→ Data to process:
· · · · · · ·

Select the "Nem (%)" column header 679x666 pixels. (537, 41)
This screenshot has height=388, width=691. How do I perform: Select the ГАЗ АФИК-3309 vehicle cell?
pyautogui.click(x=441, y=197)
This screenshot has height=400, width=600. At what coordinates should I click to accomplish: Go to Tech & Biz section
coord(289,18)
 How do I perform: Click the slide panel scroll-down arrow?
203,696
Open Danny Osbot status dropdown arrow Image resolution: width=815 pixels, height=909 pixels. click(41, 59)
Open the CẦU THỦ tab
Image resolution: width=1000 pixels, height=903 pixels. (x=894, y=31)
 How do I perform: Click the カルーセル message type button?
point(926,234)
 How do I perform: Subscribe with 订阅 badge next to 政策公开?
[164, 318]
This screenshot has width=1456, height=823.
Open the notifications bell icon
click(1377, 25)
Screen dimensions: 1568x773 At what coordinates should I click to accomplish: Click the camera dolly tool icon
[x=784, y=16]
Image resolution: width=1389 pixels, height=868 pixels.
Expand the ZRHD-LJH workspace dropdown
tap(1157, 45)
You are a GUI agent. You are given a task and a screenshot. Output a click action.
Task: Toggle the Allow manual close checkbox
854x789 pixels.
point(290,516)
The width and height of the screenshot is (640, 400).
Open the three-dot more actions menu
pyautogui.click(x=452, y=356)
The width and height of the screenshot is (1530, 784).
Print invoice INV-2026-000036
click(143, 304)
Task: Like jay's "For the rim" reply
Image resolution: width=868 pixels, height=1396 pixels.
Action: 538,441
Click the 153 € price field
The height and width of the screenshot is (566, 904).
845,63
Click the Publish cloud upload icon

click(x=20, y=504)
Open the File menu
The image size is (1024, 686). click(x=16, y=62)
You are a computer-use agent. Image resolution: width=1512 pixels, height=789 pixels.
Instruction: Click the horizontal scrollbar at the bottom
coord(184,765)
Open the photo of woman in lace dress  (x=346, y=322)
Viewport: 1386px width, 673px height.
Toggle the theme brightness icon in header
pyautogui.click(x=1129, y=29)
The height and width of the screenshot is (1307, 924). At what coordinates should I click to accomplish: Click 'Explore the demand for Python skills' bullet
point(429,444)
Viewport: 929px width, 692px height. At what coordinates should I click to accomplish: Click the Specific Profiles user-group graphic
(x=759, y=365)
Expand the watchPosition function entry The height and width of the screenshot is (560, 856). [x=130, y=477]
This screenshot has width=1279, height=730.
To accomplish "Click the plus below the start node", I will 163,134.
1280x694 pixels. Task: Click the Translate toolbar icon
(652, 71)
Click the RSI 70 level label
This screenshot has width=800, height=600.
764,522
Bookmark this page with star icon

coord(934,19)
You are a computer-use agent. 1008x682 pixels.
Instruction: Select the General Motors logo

· · · · · · ·

→ What you should do:
Copy out each line of the data where the string "computer" appears.

→ Your response:
You are a computer-use agent. Image resolution: width=1512 pixels, height=789 pixels.
You are a computer-use agent. 1008x682 pixels.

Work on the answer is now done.